[TEKSTFRAGMENT]
········

2.1.3 Weliswaar heeft verweerder ter zitting aangekondigd dat binnenkort op zaaksniveau gerappelleerd zal worden, doch dat biedt onvoldoende grond om aan te nemen dat na 740 dagen alsnog binnen een redelijke termijn een laissez passer zal worden afgegeven. Daarbij neemt de rechtbank in overweging dat naarmate het onderzoek naar de aanvraag om een laissez passer langer duurt, de termijn die nog redelijk genoemd kan worden korter wordt. Gelet op de eerdere inbewaringstellingen van eiser en op de duur van de onderhavige bewaring, valt niet te verwachten dat eiser binnen een redelijke termijn alsnog de medewerking aan het onderzoek ter fine van uitzetting gaat verlenen die zijn uitzetting zou kunnen bewerkstelligen of bespoedigen.
2.2 Het beroep is derhalve gegrond en de maatregel dient te worden opgeheven met ingang van 1 december 2011. De overige beroepsgronden behoeven geen bespreking.
2.3 Voorts acht de rechtbank voldoende gronden aanwezig om schadevergoeding toe te kennen voor 23 dagen onrechtmatige bewaring in een huis van bewaring (van 8 november 2011, zijnde de datum van indiening van het vervolgberoep, tot 1 december 2011) ten bedrage van 23 x € 80,- = € 1.840,-. De rechtbank ziet evenwel aanleiding dit bedrag tot de helft (€ 920,-) te matigen. Had eiser immers zijn volledige en actieve medewerking verleend aan het onderzoek ter fine van uitzetting, dan had dit wellicht kunnen leiden tot zijn uitzetting en dus tot een kortere duur van zijn bewaring.

········

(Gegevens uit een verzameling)
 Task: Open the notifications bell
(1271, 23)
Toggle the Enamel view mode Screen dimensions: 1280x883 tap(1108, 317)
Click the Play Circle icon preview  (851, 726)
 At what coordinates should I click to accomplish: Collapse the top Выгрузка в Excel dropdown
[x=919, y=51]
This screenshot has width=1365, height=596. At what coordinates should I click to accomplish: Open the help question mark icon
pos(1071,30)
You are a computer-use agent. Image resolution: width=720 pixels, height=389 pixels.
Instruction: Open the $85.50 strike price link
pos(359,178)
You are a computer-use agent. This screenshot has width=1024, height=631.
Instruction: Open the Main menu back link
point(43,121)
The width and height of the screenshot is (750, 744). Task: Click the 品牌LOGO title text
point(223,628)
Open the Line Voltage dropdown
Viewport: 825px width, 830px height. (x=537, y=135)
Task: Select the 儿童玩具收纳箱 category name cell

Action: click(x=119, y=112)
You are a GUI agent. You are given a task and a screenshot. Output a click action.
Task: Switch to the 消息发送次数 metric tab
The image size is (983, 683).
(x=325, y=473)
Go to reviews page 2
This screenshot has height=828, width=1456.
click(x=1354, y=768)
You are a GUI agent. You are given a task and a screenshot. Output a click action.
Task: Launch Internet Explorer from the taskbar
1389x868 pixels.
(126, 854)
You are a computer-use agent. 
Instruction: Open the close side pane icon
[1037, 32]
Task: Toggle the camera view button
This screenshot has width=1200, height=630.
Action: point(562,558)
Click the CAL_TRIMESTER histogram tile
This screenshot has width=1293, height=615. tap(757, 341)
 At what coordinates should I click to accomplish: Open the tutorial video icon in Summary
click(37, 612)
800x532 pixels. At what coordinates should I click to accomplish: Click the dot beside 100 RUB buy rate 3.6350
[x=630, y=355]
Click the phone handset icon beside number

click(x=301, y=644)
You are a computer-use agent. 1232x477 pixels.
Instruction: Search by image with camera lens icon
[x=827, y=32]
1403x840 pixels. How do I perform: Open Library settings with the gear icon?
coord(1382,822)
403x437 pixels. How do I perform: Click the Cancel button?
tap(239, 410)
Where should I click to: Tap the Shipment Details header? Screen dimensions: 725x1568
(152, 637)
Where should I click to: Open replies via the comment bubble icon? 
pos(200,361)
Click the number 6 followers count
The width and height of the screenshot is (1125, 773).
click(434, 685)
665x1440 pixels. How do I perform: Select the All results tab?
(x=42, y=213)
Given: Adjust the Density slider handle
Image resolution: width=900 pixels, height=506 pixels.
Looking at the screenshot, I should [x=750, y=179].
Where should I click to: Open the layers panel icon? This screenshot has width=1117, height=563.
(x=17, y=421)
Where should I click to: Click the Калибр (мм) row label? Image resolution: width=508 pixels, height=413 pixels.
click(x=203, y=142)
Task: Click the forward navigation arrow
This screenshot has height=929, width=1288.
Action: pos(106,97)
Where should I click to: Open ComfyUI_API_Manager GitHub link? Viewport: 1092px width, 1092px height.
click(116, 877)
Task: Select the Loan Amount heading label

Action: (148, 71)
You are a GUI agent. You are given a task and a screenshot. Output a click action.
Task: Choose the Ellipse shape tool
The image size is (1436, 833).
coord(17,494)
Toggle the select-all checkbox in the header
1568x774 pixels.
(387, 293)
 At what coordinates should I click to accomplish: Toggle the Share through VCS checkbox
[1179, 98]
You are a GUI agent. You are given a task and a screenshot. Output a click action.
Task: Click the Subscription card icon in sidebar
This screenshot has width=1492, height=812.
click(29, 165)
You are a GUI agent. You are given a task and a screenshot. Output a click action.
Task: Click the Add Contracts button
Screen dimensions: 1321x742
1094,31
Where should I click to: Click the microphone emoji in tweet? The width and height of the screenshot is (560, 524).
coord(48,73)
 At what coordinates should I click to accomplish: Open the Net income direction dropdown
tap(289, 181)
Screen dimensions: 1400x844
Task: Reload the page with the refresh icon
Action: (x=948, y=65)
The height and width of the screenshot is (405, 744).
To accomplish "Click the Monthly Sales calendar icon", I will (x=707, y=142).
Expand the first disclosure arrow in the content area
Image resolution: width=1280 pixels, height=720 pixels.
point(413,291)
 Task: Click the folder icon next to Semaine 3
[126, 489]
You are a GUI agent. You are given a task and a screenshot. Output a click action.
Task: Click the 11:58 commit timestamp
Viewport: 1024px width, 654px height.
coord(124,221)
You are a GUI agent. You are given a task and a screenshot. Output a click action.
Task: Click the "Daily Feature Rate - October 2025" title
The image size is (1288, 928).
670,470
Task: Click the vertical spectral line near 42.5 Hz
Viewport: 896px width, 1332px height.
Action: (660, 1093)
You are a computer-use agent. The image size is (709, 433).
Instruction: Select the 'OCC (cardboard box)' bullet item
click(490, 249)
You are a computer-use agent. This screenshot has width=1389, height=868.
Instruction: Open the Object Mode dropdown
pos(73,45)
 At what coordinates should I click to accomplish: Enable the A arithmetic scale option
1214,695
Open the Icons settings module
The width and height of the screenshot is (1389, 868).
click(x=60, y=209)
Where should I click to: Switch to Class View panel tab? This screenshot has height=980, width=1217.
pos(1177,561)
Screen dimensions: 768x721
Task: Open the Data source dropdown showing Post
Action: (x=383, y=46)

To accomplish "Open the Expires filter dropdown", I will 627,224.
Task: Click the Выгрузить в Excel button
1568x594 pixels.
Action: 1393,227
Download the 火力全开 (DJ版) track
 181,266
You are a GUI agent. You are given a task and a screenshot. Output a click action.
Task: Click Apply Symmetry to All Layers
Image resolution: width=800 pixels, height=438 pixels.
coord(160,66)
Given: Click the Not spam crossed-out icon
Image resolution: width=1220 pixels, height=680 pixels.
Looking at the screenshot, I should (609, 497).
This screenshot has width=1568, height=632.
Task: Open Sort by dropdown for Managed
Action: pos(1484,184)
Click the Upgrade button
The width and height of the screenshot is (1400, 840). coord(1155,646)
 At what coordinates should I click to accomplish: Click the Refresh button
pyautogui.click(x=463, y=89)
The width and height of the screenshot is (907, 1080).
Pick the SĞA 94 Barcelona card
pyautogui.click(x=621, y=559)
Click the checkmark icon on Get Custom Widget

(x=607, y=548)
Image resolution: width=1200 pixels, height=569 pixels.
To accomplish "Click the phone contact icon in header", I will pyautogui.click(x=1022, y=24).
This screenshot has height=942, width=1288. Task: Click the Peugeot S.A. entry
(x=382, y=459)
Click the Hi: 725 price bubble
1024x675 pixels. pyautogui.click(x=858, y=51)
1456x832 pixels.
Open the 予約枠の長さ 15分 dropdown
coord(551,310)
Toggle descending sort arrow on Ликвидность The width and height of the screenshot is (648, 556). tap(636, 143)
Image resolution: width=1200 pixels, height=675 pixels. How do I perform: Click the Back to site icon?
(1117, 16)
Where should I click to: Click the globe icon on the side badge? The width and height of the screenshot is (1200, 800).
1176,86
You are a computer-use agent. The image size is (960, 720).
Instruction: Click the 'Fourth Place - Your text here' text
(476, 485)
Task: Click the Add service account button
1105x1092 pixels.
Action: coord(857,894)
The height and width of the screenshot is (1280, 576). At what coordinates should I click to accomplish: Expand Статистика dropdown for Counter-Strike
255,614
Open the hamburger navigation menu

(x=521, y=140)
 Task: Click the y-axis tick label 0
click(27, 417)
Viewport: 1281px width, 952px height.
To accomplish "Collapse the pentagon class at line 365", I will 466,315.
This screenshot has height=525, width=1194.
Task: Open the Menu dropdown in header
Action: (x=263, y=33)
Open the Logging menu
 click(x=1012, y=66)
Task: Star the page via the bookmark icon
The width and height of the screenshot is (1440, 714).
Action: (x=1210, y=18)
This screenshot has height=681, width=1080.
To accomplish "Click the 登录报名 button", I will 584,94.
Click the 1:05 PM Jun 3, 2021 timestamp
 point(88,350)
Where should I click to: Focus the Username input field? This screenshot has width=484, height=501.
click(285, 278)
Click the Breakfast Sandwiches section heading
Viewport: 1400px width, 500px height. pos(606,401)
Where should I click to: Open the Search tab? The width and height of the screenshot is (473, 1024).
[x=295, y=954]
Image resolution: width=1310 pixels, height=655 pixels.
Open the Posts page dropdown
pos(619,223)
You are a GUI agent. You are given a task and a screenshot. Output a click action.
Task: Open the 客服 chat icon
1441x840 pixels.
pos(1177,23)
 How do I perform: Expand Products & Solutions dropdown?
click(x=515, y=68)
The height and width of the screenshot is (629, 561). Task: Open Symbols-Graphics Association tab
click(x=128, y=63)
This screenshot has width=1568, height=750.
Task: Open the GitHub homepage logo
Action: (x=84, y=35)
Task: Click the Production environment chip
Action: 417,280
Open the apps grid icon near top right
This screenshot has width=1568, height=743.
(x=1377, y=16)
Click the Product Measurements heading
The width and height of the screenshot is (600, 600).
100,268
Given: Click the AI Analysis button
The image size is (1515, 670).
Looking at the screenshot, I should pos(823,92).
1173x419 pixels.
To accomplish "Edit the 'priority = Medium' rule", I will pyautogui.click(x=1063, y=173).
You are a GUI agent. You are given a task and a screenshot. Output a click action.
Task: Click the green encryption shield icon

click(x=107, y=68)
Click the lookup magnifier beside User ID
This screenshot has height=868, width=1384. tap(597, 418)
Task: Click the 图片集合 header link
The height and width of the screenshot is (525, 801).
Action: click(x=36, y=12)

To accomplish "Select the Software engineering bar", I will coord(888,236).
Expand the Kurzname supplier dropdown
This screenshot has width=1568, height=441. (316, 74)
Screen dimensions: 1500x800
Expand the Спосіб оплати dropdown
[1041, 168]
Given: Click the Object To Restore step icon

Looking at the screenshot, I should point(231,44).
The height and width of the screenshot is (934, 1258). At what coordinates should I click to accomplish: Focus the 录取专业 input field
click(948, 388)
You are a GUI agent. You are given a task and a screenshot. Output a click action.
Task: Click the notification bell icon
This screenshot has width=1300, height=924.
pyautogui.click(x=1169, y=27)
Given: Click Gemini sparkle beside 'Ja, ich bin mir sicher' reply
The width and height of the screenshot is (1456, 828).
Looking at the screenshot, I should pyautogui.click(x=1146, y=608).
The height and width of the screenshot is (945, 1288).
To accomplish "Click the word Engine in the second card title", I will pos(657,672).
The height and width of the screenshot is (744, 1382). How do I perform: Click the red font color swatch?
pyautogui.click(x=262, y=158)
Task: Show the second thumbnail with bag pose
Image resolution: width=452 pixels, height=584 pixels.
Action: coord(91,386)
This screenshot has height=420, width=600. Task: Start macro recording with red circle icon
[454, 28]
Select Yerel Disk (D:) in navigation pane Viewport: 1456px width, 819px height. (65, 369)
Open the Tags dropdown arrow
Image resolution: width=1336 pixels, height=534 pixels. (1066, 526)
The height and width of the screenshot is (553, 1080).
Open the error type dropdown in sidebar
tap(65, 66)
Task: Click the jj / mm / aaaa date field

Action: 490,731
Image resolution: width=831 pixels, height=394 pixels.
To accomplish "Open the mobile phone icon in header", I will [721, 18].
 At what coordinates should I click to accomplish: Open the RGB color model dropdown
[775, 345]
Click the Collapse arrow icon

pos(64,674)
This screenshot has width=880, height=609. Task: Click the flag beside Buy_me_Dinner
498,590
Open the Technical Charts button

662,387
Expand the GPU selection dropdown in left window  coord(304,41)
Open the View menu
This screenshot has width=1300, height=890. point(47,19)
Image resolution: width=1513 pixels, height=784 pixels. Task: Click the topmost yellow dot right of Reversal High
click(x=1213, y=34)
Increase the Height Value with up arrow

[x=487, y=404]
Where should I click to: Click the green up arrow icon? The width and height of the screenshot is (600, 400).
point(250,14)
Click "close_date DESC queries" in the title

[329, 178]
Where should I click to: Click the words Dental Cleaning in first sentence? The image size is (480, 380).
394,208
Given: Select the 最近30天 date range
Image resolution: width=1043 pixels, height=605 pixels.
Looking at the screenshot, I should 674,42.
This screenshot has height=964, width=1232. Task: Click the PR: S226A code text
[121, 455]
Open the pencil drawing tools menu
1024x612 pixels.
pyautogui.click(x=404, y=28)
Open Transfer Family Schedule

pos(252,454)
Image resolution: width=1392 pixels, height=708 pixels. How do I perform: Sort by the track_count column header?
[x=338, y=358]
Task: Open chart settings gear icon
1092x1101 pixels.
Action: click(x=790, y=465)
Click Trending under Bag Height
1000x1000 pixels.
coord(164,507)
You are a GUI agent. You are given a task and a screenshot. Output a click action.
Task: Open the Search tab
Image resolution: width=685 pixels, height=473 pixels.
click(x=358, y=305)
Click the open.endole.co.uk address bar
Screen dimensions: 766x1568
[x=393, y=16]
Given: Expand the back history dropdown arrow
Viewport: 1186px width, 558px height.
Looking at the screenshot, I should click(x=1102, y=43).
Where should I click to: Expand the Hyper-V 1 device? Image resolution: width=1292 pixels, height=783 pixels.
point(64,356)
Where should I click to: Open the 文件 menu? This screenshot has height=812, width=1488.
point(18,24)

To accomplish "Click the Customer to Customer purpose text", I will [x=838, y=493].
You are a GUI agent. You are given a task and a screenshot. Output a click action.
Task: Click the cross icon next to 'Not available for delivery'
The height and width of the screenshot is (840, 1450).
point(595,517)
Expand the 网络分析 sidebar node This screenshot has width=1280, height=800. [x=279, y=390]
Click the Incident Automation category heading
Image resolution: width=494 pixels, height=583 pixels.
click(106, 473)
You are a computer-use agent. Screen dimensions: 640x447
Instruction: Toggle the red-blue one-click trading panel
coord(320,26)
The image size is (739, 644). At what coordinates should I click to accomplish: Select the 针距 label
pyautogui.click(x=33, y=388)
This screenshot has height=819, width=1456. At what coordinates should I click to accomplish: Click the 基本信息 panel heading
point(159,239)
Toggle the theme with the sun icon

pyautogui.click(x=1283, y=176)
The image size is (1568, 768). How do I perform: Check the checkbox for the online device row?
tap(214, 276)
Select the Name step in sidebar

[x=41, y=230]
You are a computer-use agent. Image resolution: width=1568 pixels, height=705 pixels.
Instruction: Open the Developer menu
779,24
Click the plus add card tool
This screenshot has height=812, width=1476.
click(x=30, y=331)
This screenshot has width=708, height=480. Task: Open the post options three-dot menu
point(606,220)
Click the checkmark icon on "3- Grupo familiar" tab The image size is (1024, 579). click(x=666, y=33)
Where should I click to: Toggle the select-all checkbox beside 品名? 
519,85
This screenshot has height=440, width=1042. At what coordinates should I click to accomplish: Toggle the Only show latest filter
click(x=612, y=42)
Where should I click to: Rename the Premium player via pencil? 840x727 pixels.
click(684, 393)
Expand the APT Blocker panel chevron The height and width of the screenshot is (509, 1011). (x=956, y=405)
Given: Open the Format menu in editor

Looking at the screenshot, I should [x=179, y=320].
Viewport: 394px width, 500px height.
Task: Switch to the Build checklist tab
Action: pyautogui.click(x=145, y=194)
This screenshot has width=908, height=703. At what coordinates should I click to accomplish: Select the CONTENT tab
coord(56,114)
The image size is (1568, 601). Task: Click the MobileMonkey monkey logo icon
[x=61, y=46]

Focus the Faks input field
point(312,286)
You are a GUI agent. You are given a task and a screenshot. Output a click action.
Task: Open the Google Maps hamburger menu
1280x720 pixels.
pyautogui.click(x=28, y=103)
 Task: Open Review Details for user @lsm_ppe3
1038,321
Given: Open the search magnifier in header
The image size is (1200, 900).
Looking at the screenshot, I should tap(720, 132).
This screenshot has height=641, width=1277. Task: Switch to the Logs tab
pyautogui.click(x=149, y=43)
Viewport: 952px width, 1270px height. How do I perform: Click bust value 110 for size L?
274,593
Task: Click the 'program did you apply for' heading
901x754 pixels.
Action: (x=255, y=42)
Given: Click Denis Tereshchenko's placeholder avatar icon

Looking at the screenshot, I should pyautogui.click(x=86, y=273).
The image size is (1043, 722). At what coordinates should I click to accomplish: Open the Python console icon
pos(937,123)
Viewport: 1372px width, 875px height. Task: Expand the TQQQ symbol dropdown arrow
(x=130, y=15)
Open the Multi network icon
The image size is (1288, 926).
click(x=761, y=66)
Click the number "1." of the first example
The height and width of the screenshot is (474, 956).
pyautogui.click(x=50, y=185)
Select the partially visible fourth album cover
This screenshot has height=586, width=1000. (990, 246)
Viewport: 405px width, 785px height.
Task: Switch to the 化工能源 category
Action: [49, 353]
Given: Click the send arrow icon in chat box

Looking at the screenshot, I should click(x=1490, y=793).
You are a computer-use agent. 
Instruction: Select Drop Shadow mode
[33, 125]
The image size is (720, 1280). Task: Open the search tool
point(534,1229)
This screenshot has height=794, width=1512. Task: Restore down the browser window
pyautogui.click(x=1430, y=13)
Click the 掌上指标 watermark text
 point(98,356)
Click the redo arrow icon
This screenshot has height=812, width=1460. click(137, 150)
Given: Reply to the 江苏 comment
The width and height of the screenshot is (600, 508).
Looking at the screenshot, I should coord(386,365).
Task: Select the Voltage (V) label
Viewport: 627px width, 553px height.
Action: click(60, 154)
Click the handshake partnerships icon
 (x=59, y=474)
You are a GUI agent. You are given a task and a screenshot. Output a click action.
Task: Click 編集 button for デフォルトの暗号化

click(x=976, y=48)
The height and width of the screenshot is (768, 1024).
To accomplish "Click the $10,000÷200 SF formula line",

········

[OPDRACHTEN]
a. Vanaf welke datum moet de maatregel volgens het tekstfragment worden opgeheven?
b. Kloppen deze uitspraken volgens het tekstfragment? Antwoord bij elke uitspraak met ja of nee en citeer de woorden uit de tekst die de doorslag geven.
(i) De rechtbank kent schadevergoeding toe voor 23 dagen bewaring.
(ii) De rechtbank gaat uitgebreid in op de overige beroepsgronden.
(iii) Het bedrag van € 1.840,- wordt in zijn geheel toegekend.
c. Typ uit het tekstfragment alles letterlijk over, van "2.1.3 Weliswaar heeft" tot en met "bewerkstelligen of bespoedigen.".

[ANTWOORDEN]
a. Met ingang van 1 december 2011.

b.
(i) Ja: "schadevergoeding toe te kennen voor 23 dagen onrechtmatige bewaring"
(ii) Nee: "De overige beroepsgronden behoeven geen bespreking."
(iii) Nee: "De rechtbank ziet evenwel aanleiding dit bedrag tot de helft (€ 920,-) te matigen."

c.
2.1.3 Weliswaar heeft verweerder ter zitting aangekondigd dat binnenkort op zaaksniveau gerappelleerd zal worden, doch dat biedt onvoldoende grond om aan te nemen dat na 740 dagen alsnog binnen een redelijke termijn een laissez passer zal worden afgegeven. Daarbij neemt de rechtbank in overweging dat naarmate het onderzoek naar de aanvraag om een laissez passer langer duurt, de termijn die nog redelijk genoemd kan worden korter wordt. Gelet op de eerdere inbewaringstellingen van eiser en op de duur van de onderhavige bewaring, valt niet te verwachten dat eiser binnen een redelijke termijn alsnog de medewerking aan het onderzoek ter fine van uitzetting gaat verlenen die zijn uitzetting zou kunnen bewerkstelligen of bespoedigen.